Similarly, the 20th-century compulsion to impose a single “solution” from the center at every turn will only inspire revolt in a time of fractured loyalties. To the greatest extent possible, decisions should be made at the local level, where the public knows itself by name. Even national programs like health care should allow for local preferences and variations. In one possible future, therefore, every democratic country will be Switzerland. That will extend to the frequent appeal to direct votes and referendums. The wisdom of the procedure can be debated, but it’s a familiar decision path for digital natives, and the results will bind the public to the inevitable intrusions of the state.

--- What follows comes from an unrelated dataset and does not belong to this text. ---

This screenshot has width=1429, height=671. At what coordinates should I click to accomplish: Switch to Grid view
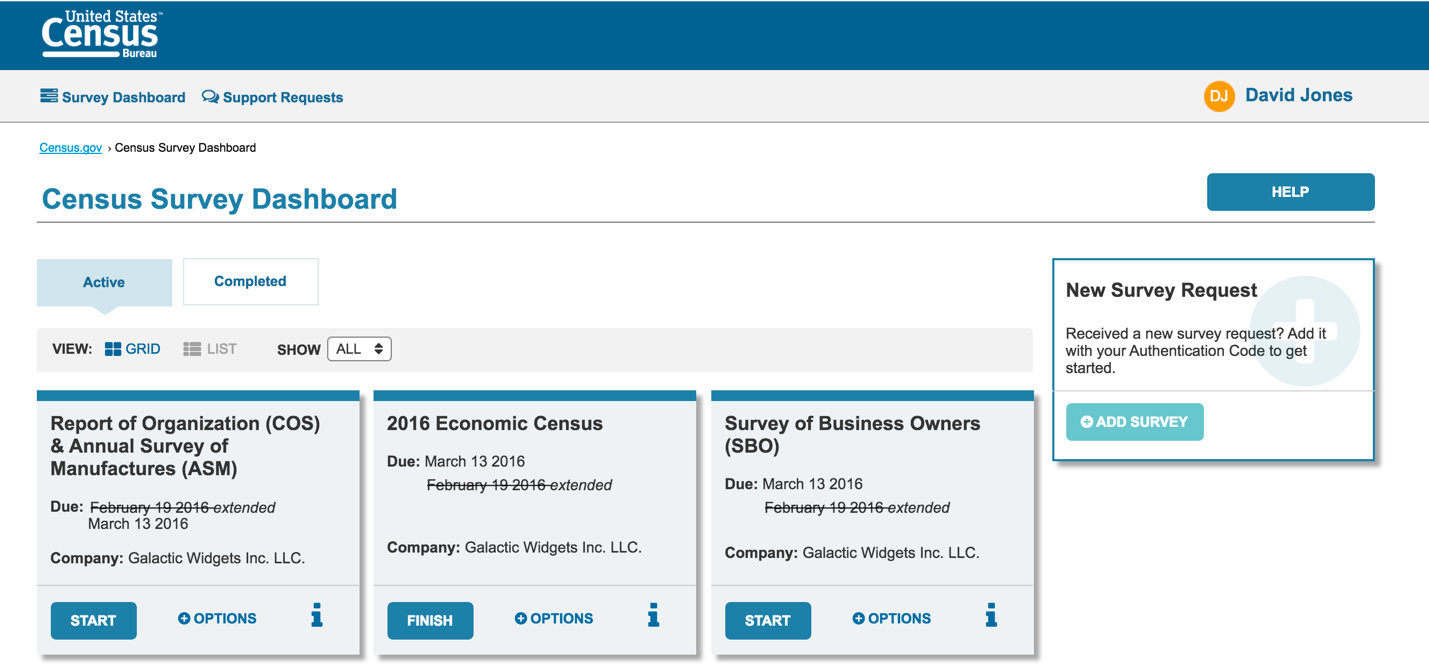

Proximity is the soul of the web. We always stand face to face virtually, no matter where we are in the hierarchy. A populist like Trump can exploit this connection to create a sense of intimacy with his supporters. The institutional elites will have to abandon their nostalgia for the 20th century and compete with the populists on their own ground. If they can’t or won’t, they will be swept away and replaced by those who will. In part, this will be a generational change, as those born digital take over from those for whom the web is a second language.
More significantly, the transition will entail the development of a new democratic rhetoric adapted to the egalitarian spirit of “cyberspace.” I can imagine two important features of this rhetorical style. First, it will be plain. As politicians are forced to deal online with ordinary people, they will drop the distancing jargon and learn to speak like normal human beings. Second, it will discard the self-refuting utopian promises. There will be no more talk of problems and solutions, only a language of humility, an acceptance, openly confessed, of the severe limits of our knowledge. This will go a long way toward the restoration of truth.
These are mere possibilities. Reality will be more complex and more generous with surprises. The struggle to reconfigure venerable institutions so they can thrive in the face of the information tsunami will engender its own forms of turbulence and controversy. But we are in the very early stages of a mass migration away from the industrial age to a place on the map that doesn’t even have a name yet. Turbulence and controversy should be understood as the energy propelling the old into the new. The crisis of authority is structural but it is not determined: within the technology that is driving the change, a vast number of paths lie open. The vigor and success of democracy in the 21st century will not depend on technological imperatives or other impersonal forces, but on the all-too-human interactions of the public with the elites: which is to say, it will depend on us.